### [What is expected]
Only the lines from the one containing "You are a computer-use agent. The image" through the one containing "Click the five-star" should be printed, exactly as they appear below, with both ends included.

Stored data:
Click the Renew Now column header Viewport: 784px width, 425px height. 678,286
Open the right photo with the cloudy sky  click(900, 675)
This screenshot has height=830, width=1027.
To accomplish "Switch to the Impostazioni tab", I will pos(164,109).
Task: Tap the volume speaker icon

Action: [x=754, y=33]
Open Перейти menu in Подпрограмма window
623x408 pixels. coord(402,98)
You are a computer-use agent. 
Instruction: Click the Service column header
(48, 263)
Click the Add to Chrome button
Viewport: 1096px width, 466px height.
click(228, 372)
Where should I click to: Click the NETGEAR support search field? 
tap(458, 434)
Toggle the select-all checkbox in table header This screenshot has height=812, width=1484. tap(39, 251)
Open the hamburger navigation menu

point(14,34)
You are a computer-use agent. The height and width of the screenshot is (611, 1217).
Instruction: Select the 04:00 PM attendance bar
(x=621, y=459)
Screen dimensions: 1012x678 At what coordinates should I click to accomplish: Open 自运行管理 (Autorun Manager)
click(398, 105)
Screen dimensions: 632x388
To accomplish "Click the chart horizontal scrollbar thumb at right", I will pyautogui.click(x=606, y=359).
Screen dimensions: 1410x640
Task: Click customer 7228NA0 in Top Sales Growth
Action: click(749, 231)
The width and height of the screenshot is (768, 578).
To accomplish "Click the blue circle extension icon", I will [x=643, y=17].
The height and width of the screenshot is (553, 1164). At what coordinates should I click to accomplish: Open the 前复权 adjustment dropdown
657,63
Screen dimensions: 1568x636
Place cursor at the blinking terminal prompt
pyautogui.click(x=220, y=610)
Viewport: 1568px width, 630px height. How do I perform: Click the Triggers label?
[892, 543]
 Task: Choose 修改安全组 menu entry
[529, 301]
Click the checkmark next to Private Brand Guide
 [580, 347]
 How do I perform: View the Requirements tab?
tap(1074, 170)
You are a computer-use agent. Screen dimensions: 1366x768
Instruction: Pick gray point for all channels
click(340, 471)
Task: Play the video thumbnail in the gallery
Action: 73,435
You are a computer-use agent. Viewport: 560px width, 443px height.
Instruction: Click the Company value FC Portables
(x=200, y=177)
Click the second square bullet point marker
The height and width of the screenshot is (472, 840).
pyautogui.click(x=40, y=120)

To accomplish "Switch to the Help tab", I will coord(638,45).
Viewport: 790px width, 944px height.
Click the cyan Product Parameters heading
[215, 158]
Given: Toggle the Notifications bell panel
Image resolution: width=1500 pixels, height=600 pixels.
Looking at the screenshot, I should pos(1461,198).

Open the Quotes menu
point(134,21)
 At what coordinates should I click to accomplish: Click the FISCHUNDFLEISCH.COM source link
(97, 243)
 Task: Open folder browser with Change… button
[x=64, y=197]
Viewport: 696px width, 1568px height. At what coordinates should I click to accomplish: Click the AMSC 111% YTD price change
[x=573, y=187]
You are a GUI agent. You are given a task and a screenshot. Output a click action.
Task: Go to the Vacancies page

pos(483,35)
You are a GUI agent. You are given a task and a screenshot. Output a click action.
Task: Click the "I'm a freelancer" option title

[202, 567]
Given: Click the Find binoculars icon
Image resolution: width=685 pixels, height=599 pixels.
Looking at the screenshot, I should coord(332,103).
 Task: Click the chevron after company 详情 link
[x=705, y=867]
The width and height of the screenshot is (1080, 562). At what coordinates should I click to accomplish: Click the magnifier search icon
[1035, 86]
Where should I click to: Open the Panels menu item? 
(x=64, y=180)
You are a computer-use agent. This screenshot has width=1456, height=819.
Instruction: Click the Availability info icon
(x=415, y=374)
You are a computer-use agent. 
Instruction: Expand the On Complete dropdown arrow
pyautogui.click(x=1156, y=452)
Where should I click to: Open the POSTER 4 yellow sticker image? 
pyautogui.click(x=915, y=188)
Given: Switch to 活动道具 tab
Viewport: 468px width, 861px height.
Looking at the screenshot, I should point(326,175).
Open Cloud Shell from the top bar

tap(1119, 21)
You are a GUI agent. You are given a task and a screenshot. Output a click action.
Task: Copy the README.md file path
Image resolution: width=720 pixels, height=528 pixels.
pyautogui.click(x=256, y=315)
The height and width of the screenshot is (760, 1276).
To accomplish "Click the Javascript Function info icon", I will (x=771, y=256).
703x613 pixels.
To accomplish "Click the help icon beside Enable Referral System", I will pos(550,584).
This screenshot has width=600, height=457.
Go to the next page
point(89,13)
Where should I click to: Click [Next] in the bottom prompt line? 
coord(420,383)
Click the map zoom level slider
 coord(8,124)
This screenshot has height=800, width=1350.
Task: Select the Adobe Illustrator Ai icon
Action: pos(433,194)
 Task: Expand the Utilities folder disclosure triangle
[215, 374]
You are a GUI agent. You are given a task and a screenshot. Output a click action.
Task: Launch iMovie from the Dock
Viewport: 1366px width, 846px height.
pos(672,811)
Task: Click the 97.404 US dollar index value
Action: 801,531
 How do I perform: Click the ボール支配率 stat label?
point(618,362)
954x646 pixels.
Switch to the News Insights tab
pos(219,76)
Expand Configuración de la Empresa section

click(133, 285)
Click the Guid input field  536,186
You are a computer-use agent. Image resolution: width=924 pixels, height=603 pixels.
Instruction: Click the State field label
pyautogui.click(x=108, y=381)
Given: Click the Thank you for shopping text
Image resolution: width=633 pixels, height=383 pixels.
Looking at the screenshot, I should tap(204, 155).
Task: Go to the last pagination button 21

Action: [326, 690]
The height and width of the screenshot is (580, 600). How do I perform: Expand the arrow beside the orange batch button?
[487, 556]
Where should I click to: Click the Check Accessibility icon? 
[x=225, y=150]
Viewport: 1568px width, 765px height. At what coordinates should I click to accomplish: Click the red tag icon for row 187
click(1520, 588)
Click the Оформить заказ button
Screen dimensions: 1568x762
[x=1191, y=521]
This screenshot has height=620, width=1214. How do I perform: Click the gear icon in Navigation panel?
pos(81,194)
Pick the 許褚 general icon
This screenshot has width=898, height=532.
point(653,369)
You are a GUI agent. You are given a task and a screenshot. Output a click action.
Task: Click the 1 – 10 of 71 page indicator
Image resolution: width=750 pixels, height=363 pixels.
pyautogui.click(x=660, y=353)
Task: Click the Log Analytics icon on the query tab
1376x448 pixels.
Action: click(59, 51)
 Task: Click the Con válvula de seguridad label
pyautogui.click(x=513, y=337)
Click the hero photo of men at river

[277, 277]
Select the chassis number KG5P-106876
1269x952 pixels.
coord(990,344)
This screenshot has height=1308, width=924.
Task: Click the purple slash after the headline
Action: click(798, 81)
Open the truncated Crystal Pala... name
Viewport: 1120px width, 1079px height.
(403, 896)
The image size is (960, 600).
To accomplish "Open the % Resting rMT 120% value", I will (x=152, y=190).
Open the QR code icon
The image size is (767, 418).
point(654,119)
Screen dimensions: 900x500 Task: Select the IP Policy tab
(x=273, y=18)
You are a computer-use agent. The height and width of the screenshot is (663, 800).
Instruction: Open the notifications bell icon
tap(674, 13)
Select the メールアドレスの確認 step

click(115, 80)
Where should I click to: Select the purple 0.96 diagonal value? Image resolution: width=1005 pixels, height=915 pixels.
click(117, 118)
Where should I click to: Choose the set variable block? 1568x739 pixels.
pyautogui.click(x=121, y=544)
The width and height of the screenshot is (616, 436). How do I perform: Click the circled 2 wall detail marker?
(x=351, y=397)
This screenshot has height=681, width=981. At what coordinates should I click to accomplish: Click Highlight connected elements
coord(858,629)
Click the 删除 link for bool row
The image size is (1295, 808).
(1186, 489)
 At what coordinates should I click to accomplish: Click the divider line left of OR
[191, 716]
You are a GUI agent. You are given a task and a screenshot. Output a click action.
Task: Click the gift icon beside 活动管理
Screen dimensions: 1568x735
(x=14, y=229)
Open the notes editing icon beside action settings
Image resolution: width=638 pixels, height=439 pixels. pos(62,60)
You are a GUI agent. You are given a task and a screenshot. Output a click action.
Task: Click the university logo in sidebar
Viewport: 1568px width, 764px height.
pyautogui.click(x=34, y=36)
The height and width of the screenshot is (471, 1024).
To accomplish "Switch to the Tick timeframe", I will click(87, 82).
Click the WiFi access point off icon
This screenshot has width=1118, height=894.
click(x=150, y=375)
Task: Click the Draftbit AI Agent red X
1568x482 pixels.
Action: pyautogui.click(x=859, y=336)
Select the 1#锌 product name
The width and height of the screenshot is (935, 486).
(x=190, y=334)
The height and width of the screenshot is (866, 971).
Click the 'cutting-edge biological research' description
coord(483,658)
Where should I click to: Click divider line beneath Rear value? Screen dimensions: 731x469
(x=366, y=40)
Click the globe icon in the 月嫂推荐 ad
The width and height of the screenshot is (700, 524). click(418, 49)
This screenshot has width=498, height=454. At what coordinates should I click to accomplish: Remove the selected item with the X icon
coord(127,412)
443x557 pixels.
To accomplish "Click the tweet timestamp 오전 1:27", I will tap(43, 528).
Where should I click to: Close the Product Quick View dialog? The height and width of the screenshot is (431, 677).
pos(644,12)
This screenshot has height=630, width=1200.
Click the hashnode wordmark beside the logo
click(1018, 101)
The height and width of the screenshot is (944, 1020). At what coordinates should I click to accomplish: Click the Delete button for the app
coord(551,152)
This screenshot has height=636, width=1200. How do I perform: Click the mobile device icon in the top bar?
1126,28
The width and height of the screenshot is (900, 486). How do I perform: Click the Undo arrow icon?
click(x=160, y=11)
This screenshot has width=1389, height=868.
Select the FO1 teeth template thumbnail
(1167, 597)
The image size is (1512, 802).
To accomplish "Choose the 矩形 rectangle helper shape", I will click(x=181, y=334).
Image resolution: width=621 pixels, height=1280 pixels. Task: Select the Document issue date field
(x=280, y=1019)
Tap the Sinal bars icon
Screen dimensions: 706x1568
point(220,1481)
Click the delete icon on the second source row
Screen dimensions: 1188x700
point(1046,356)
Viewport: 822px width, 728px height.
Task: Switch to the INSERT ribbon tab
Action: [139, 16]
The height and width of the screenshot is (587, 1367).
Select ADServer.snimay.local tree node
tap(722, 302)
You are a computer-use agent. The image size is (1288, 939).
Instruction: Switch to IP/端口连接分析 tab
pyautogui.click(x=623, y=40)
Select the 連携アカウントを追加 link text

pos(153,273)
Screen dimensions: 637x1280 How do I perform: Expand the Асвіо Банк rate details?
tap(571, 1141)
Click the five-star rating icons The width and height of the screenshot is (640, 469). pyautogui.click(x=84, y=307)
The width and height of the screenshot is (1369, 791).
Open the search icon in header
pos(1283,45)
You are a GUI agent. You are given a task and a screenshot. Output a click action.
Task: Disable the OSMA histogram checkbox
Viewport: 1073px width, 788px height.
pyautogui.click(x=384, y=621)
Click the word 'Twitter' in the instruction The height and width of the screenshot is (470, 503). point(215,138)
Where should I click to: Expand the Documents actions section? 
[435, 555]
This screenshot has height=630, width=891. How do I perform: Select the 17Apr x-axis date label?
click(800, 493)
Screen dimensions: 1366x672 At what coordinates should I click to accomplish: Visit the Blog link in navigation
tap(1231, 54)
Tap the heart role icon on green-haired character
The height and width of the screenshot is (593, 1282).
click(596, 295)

### [Exercise result]
You are a computer-use agent. The image size is (1288, 939).
Instruction: Switch to IP/端口连接分析 tab
pyautogui.click(x=623, y=40)
Select the 連携アカウントを追加 link text

pos(153,273)
Screen dimensions: 637x1280 How do I perform: Expand the Асвіо Банк rate details?
tap(571, 1141)
Click the five-star rating icons The width and height of the screenshot is (640, 469). pyautogui.click(x=84, y=307)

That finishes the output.